Recession avoided in 2019, but no rebound on the cards for 2020. At +0.6%, about half the rate for the Eurozone as a whole, German GDP grew at the slowest pace since the region’s sovereign debt crisis. We do not expect 2020 to bring much relief with GDP growth likely to slow marginally to a seasonally-adjusted +0.5%. Moreover the risk that Germany’s “golden” decade of uninterrupted economic growth – the longest period of expansion since reunification – will come to an end in 2020 remains on the table for now, given the cautious outlook for global trade and the automotive industry as well as lingering elevated political uncertainty over trade and Brexit.
The subdued outlook for the German economy provides a glimpse of a “stranded” future. Europe’s economic powerhouse is struggling to keep up with structural change, putting it at risk of becoming a “stranded economy” with its long-standing competitive advantage in industry and in particular the car sector becoming obsolete. While the German economy remains highly innovative, it is increasingly struggling to leverage its potential, given the lack of even a basic digital infrastructure, a growing digital skills gap and inadequate start-up funding.
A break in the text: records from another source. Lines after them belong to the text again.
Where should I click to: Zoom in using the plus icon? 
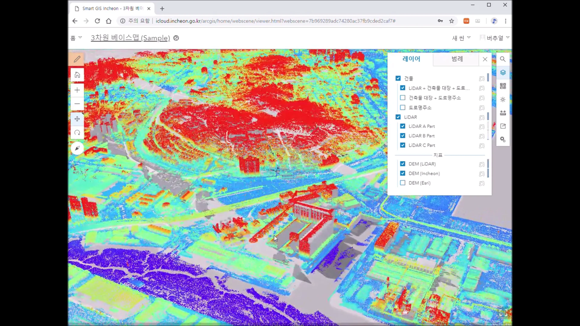tap(77, 90)
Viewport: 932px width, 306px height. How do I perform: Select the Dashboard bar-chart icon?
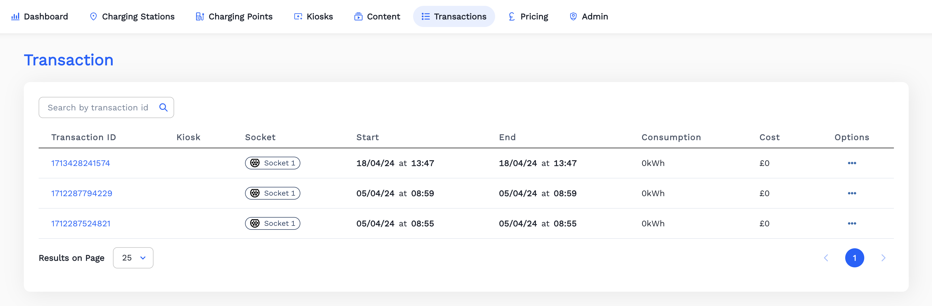point(15,16)
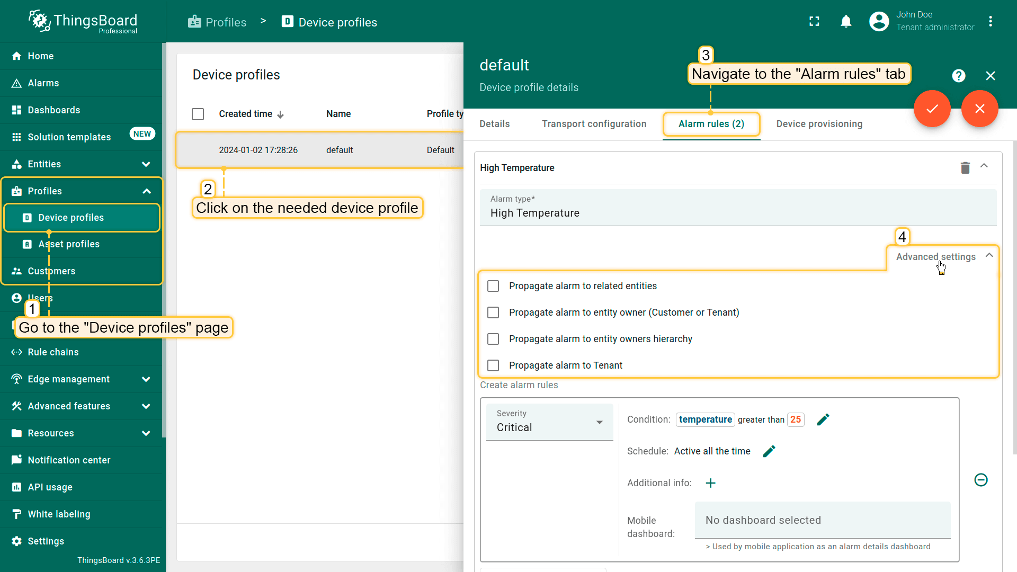
Task: Open help question mark icon
Action: coord(958,76)
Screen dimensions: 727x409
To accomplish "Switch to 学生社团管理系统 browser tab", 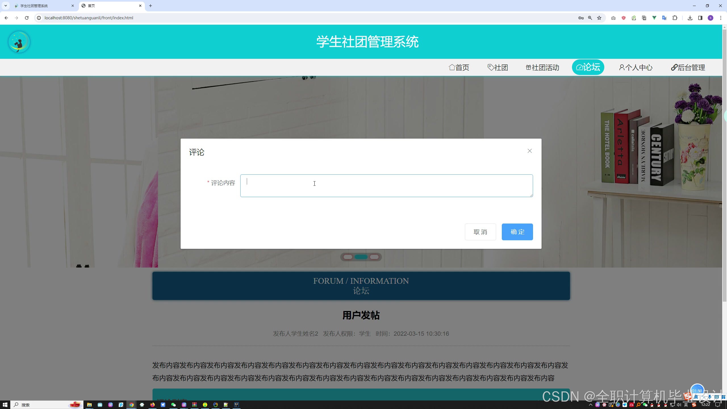I will [43, 6].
But a “lost” decade for Germany is not a done deal, yet. What is needed is a significant long-term investment plan focused on upgrading infrastructure, updating the education system, boosting research & development capabilities and creating a venture fund to co-invest in promising start-ups. But solely throwing money at the problem is not the solution. Instead the German economy’s digital catch-up initiative needs to be accompanied by a “simplification shock“ i.e. a notable reduction in red tape to allow for a better delivery of large-scale infrastructure projects, as well as to make life easier for corporates, particularly SMEs.